Task objective - Pictures are to be left out. Return exactly the lines below from the one with "This screenshot has width=393, height=321." up to and including the one with "This screenshot has width=703, height=468.".

Supplied entries -

□ □ □ □

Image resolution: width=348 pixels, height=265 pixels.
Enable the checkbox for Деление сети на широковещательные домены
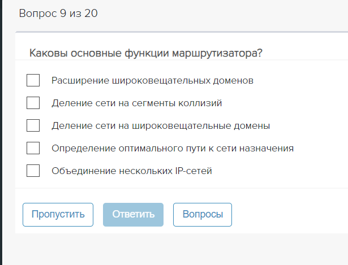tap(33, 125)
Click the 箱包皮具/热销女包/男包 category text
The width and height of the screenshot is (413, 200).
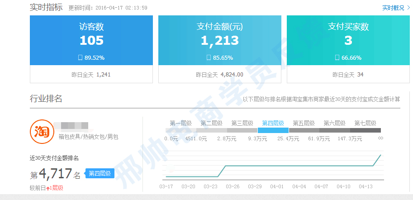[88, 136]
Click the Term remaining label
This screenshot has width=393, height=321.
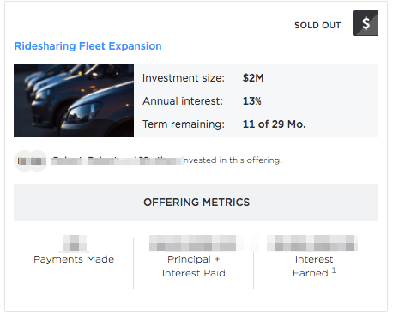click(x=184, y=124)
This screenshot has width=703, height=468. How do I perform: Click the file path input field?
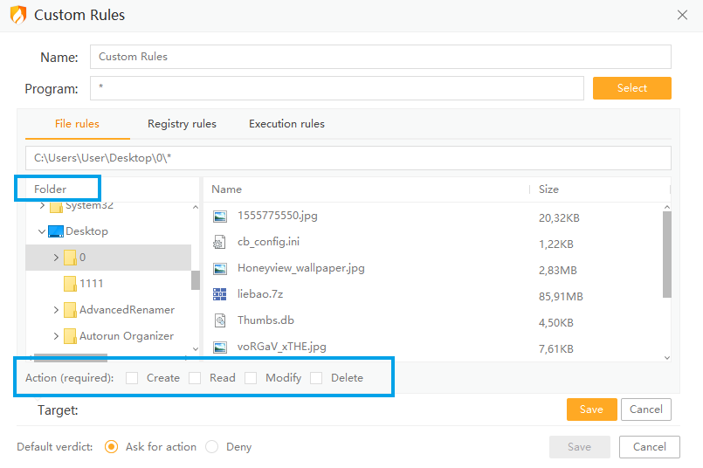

□ □ □ □

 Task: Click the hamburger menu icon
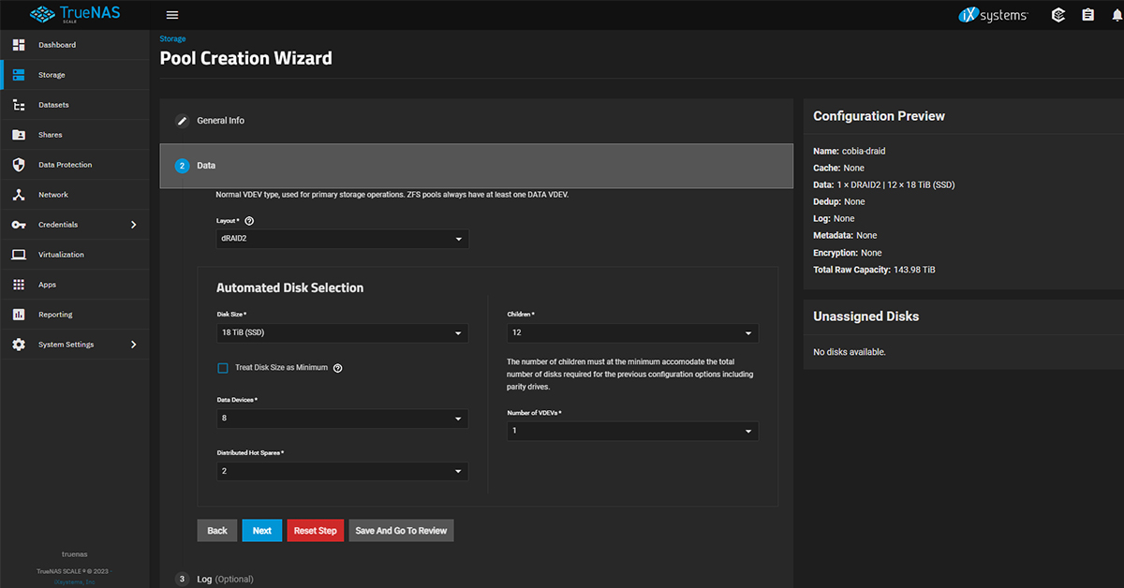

□ □ □ □

Completed exercise -
This screenshot has width=393, height=321.
click(x=184, y=124)
This screenshot has width=703, height=468. How do I perform: Click the file path input field?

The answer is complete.